→ **Task requirements**
Please update the data starting at the line containing "areas (648, 144)" and ending at the line containing "those [1069, 508]" by changing "planning" to "scheduling", and return only those lines with nothing else altered.

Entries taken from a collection
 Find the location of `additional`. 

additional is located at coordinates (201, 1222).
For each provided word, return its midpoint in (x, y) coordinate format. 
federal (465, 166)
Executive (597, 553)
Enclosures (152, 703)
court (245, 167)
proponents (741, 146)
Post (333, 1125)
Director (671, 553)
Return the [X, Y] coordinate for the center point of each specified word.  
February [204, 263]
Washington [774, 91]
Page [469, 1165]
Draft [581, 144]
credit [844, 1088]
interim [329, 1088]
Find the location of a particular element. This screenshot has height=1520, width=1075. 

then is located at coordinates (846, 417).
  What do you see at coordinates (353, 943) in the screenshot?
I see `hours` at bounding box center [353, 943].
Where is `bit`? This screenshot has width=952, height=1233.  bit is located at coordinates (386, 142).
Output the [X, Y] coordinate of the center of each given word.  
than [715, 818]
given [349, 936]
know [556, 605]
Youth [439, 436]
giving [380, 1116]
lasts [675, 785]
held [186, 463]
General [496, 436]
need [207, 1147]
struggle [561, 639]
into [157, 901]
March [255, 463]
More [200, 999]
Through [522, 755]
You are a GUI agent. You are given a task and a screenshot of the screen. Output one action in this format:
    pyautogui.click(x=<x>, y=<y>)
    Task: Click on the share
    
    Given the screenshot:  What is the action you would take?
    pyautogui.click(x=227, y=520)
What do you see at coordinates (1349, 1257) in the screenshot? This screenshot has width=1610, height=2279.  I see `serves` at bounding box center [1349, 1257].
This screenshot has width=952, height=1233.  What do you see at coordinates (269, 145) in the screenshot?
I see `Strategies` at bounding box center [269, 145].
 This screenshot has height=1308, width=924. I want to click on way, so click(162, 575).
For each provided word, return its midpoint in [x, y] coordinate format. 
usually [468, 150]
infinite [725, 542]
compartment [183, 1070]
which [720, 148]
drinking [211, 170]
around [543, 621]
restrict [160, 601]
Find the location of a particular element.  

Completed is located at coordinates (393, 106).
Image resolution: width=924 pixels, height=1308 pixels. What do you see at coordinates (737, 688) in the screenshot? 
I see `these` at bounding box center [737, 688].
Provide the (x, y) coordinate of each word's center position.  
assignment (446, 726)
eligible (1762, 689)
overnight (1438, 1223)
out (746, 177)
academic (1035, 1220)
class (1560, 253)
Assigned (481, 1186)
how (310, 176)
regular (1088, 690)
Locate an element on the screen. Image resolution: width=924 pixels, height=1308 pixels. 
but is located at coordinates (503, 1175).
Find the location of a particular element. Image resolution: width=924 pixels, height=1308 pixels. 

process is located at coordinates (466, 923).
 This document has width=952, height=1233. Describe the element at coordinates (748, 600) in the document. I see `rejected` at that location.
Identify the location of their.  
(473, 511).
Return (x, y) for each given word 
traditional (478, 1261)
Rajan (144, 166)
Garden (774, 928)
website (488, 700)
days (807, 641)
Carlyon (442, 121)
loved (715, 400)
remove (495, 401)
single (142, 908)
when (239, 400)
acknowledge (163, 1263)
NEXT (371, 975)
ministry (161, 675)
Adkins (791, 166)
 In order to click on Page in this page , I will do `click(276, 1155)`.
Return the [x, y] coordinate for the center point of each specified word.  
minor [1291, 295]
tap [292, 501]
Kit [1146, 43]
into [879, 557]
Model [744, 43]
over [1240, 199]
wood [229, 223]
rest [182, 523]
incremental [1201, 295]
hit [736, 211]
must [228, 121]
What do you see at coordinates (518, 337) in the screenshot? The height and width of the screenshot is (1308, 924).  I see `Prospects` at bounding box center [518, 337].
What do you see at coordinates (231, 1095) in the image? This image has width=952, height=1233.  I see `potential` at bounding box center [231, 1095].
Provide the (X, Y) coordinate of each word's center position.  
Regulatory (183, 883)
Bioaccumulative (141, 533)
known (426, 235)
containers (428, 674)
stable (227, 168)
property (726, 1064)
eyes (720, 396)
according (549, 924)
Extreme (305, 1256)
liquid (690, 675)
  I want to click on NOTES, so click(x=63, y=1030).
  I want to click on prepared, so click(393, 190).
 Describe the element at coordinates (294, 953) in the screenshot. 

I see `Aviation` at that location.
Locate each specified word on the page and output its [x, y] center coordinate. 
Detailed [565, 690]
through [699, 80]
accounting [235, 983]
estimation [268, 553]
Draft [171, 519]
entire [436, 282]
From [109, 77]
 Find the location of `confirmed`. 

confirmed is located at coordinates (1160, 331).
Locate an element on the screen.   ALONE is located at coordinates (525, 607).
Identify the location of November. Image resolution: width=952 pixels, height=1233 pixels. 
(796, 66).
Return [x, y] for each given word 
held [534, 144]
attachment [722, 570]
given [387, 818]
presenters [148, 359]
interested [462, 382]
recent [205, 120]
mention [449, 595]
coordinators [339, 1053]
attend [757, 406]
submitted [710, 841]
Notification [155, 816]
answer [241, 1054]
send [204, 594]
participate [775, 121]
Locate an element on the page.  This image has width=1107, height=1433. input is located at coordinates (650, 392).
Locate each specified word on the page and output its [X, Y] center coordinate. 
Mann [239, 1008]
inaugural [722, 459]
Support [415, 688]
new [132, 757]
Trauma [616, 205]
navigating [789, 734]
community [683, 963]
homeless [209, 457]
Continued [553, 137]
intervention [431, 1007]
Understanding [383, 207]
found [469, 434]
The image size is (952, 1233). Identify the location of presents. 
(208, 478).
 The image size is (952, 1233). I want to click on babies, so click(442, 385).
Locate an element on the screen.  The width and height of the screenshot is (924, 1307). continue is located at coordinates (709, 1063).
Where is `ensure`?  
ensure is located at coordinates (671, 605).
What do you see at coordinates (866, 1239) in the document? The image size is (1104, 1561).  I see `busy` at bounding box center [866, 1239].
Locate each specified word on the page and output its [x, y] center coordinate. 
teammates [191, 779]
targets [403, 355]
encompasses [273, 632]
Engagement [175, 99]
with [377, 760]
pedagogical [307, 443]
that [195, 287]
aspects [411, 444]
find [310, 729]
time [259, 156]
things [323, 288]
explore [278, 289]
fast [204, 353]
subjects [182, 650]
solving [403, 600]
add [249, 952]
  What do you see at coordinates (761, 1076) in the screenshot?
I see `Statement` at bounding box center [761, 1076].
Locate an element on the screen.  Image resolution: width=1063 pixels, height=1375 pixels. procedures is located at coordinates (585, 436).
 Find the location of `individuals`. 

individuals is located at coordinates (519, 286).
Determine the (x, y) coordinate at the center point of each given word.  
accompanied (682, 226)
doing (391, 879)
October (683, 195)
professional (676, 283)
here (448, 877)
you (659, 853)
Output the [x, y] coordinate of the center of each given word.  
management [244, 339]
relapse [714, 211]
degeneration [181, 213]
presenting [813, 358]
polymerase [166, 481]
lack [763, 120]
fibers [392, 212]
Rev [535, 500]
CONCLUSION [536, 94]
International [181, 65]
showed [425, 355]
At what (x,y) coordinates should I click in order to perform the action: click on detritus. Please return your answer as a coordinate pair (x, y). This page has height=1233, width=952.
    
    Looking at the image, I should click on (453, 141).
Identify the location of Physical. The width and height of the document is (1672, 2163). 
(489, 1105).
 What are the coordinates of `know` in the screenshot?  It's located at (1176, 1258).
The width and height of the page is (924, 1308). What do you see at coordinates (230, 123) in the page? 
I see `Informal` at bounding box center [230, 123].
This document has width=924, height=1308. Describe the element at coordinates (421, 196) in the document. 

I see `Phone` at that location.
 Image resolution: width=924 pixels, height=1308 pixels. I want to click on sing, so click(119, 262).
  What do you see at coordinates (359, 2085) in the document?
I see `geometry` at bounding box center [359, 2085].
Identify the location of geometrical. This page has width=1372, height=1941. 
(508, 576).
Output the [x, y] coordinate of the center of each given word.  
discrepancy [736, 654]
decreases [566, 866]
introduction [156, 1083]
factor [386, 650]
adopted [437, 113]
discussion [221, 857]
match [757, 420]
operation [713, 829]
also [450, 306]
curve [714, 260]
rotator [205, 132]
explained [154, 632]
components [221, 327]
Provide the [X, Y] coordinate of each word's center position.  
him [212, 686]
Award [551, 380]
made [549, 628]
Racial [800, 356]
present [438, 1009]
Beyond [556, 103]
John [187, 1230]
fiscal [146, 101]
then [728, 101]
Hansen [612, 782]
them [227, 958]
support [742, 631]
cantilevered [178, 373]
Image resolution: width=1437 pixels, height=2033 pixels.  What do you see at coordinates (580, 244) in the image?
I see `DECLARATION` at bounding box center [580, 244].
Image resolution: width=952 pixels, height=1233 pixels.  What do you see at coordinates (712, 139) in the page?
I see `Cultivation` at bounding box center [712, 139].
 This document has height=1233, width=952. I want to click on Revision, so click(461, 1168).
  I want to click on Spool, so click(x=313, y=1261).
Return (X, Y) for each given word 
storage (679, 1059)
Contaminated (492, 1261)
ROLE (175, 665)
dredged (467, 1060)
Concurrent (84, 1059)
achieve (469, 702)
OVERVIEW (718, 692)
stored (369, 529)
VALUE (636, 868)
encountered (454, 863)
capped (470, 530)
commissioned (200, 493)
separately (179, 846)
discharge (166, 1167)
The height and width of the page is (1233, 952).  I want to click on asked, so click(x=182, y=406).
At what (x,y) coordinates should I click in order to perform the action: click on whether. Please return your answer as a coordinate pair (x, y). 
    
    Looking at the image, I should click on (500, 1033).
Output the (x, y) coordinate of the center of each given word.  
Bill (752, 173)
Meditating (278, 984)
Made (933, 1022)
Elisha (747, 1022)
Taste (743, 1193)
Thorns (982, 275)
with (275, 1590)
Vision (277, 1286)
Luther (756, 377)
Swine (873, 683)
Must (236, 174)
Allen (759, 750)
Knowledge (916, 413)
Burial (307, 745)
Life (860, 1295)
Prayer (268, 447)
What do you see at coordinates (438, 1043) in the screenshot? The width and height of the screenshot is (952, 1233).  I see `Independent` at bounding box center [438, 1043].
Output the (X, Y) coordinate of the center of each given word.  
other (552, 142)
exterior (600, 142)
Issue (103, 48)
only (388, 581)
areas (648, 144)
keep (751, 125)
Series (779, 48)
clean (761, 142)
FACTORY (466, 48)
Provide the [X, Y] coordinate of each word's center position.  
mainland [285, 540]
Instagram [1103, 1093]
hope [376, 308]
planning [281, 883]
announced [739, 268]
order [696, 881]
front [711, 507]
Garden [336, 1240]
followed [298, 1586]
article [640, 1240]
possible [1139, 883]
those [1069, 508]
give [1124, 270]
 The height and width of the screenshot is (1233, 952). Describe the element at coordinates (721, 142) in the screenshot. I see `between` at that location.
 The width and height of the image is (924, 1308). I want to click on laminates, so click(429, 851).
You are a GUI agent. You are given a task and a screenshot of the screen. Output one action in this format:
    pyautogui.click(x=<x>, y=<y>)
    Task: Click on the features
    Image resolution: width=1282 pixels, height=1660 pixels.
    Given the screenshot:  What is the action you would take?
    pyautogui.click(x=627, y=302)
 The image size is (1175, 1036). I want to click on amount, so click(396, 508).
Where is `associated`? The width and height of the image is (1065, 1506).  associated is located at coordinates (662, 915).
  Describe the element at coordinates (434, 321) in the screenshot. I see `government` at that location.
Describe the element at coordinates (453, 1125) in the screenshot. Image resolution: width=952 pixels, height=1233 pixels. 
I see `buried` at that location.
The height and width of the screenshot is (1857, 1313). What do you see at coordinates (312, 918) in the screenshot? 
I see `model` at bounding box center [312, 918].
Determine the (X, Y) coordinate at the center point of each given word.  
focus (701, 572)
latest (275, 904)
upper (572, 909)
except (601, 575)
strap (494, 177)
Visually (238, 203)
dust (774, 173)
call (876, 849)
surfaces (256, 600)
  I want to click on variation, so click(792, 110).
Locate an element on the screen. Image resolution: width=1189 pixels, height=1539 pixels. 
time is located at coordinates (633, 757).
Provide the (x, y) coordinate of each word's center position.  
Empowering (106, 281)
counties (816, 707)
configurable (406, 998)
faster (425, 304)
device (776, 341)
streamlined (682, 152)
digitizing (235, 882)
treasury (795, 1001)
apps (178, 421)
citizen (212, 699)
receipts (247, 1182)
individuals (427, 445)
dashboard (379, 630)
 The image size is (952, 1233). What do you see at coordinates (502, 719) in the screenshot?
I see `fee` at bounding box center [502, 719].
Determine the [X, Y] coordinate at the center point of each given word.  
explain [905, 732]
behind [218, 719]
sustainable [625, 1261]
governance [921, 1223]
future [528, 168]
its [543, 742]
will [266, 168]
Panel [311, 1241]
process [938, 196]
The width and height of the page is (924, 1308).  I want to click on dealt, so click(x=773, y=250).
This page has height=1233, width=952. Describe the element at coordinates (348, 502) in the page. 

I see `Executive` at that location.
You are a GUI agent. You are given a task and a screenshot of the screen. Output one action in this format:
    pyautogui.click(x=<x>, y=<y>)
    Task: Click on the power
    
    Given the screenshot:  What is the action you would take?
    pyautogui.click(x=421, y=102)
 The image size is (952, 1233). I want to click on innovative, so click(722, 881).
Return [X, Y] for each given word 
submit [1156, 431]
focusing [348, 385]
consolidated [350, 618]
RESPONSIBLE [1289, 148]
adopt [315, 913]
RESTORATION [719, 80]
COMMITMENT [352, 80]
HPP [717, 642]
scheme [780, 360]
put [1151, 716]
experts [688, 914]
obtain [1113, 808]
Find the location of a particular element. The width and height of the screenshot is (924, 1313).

→ **Result below**
areas (648, 144)
keep (751, 125)
Series (779, 48)
clean (761, 142)
FACTORY (466, 48)
Provide the [X, Y] coordinate of each word's center position.  
mainland [285, 540]
Instagram [1103, 1093]
hope [376, 308]
scheduling [281, 883]
announced [739, 268]
order [696, 881]
front [711, 507]
Garden [336, 1240]
followed [298, 1586]
article [640, 1240]
possible [1139, 883]
those [1069, 508]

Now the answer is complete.